THE Government's €15bn Budget target could already be out of date -- based on gloomy new forecasts from Davy Research.
However, analysts at the stockbroker do expect interest rates on Irish bonds to fall next year, as the country moves into surplus in its dealings with the rest of the world.
Davy has slashed its forecasts for all the main elements of the economy since its previous forecast. It now expects private consumption to fall again next year; down 0.8pc, instead of the previous forecast of a 2.7pc increase.
Investment and government consumption will also hamper growth, with public purchases of goods and services falling by 4.7pc, compared with a previously forecast 2pc drop. Even export growth will be lower -- at 4.9pc instead of the earlier 6pc.
The 2011 forecasts are gloomier than those from the ESRI on which the Government is basing its budgetary plans. The ESRI expected GNP growth of 2pc and 2.25pc in GDP.
Davy says growth will return to the economy in 2011, with national income (GNP) up 1.2pc. But this will not be enough to restore this year's expected 1.5pc contraction.
Total output (GDP), which includes multinational profits, is expected to rise 1.9pc in 2011, after a marginal increase this year.
Davy economist Aidan Corcoran says government cutbacks will weigh on consumer spending power and sentiment but the impact should not be exaggerated.
"The end of nominal wage declines, combined with a gradual bottoming in employment, will allow consumption to begin a substantive recovery in the second half of 2011," he says.
"The effect on growth of fiscal cuts will be negative, but the magnitude should not be overstated.

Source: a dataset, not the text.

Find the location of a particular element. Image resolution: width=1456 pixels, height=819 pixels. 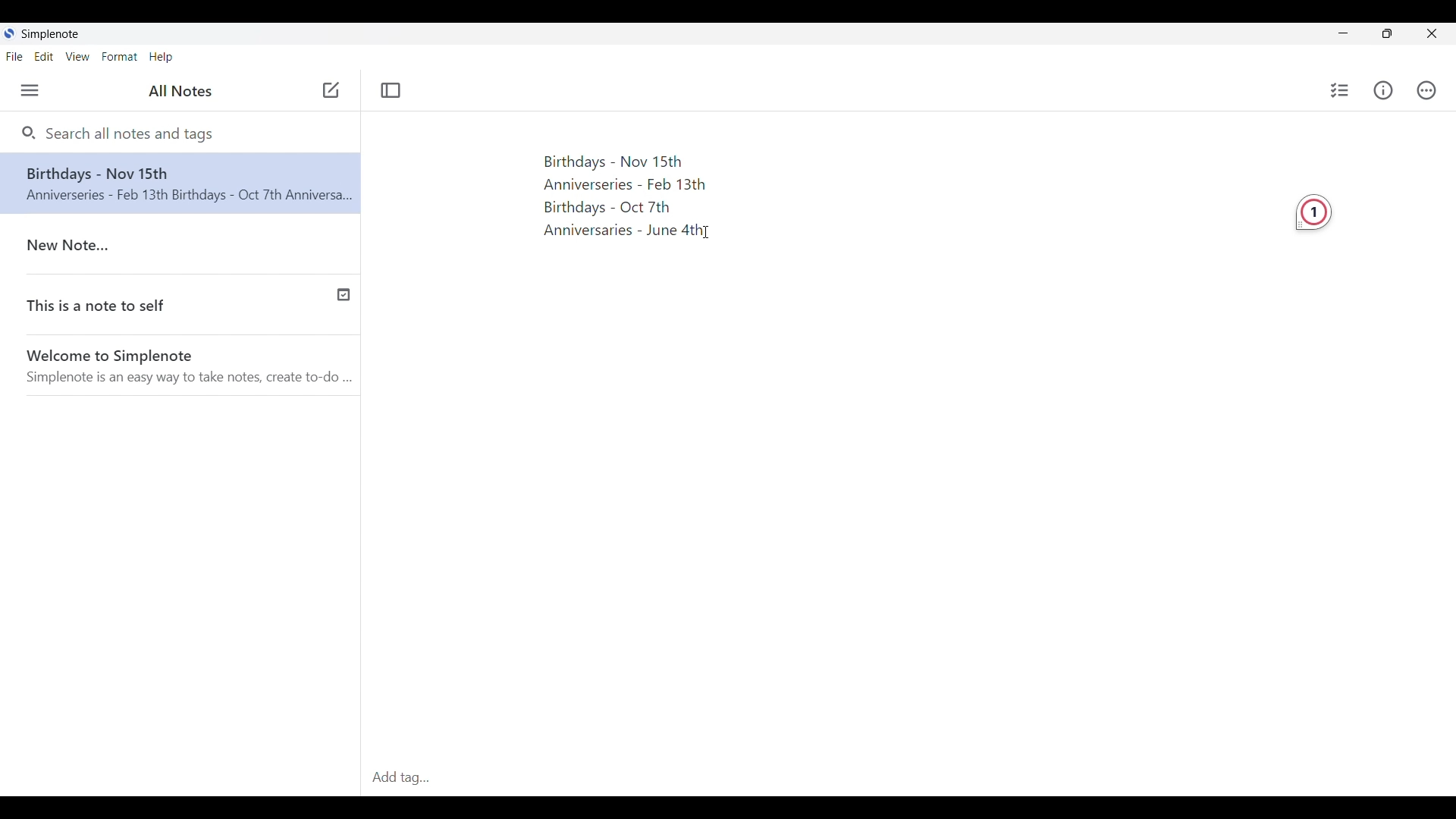

Search all notes and tags is located at coordinates (134, 134).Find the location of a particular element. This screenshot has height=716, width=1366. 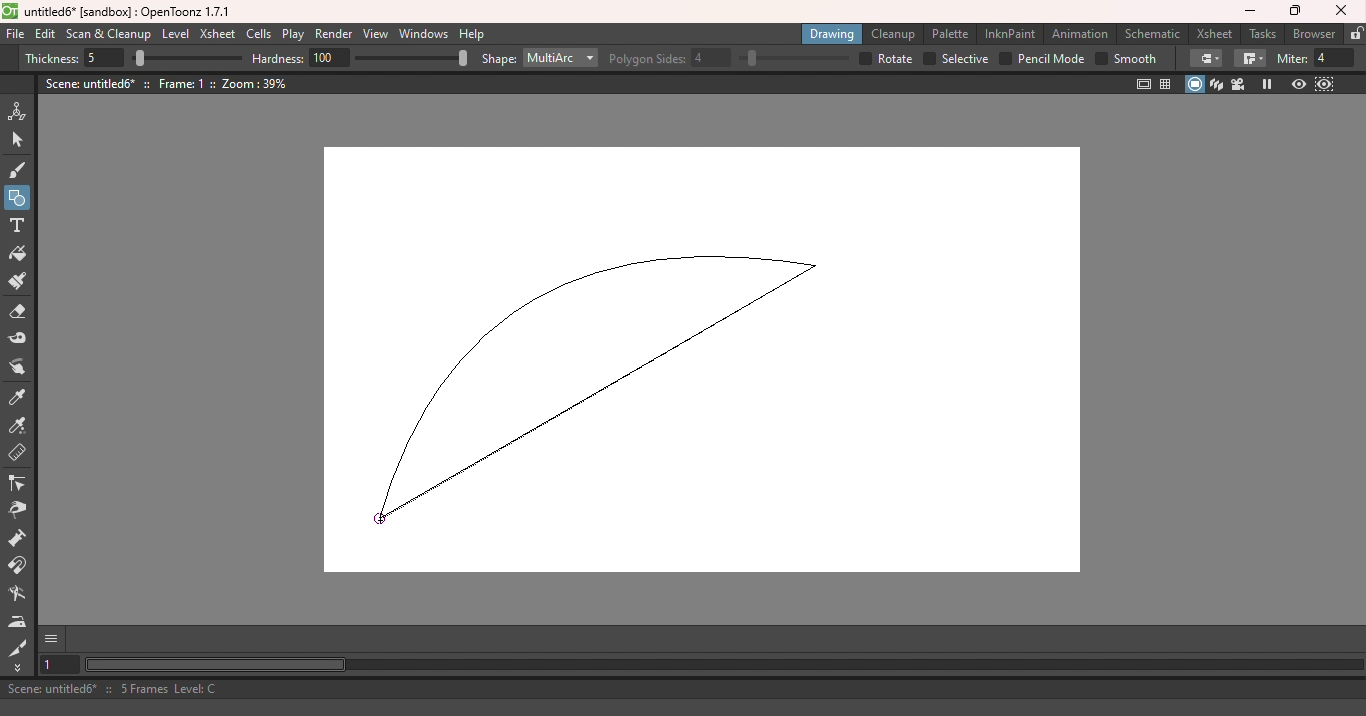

"Some part of this negative effect will have been seen already in this year's declining real consumption. The high savings ratio shows a private sector keen to pay down excessive debt, which will provide upside to consumption expenditure when employment prospects improve.
"Aggressive fiscal consolidation will limit growth in 2011 but will enable a stronger recovery thereafter," the report says.
Next year should see a return to surplus in the country's current balance of payments with the rest of the world. Because this means the public and private sectors together are no longer borrowing from abroad, Ireland's ability to service national debt will improve, Davy says.
"This will contribute to a likely fall in yields on new debt issued in 2011 relative to recent high levels.
"The correction has been dramatic, and we believe a surging trade surplus will fully offset negative net factor payments in 2011, despite still high government borrowing costs adding to these payments," it says.